Retype, word for word, each line between the lines holding "Task: Go to previous page using left chevron" and "1315x716 pixels.", inclusive, and leave the rest of the data alone.

(INPUT FOR THIS TASK)

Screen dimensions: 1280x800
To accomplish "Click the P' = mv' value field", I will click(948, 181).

(End INPUT FOR THIS TASK)
(INPUT FOR THIS TASK)

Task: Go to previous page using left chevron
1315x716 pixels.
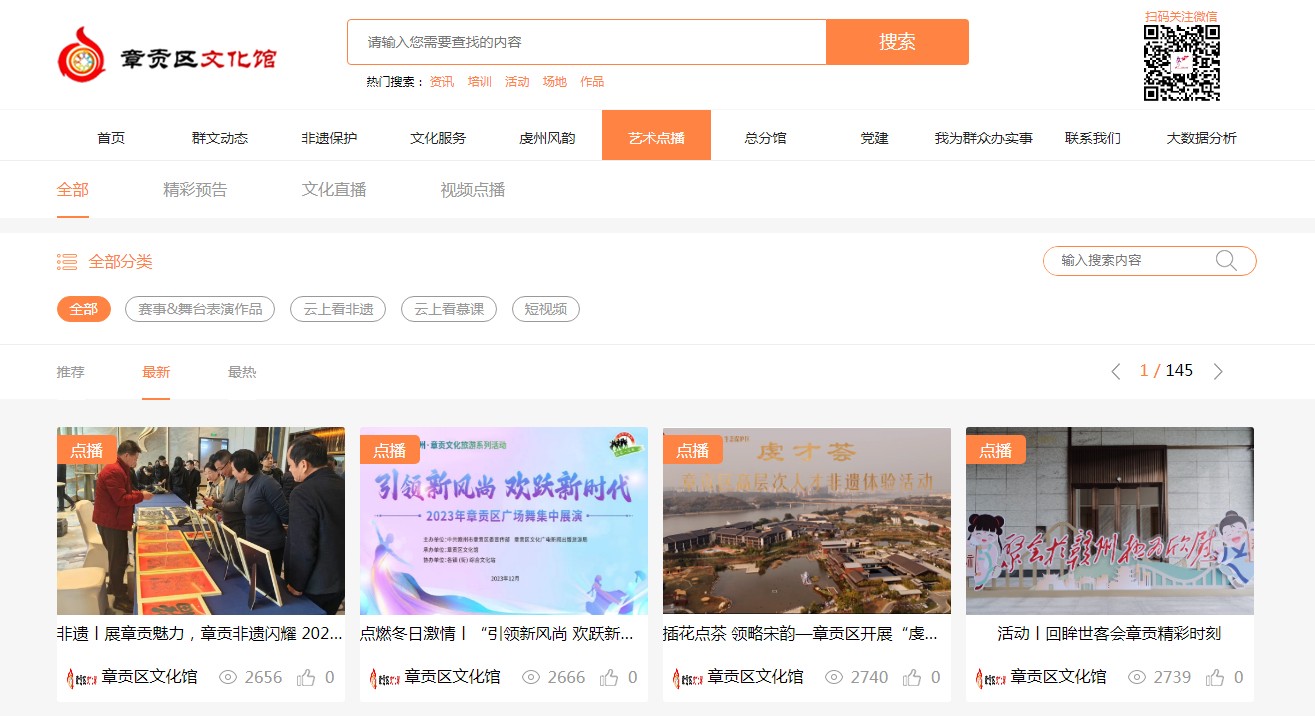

(End INPUT FOR THIS TASK)
(INPUT FOR THIS TASK)

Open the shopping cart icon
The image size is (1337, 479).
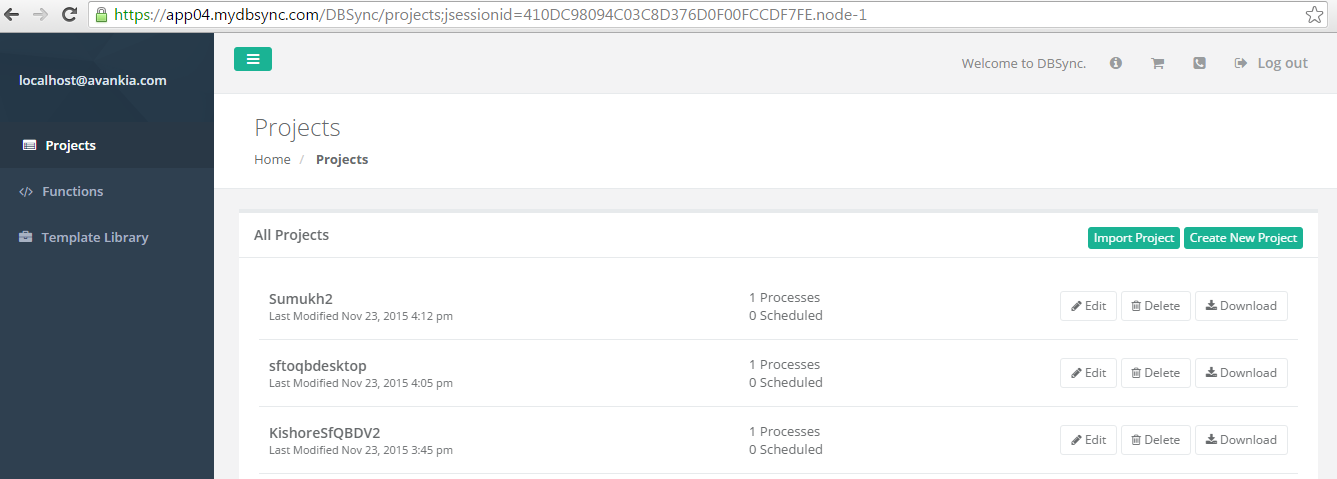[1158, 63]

(End INPUT FOR THIS TASK)

* _TASK OUTPUT_
Task: Go to previous page using left chevron
1315x716 pixels.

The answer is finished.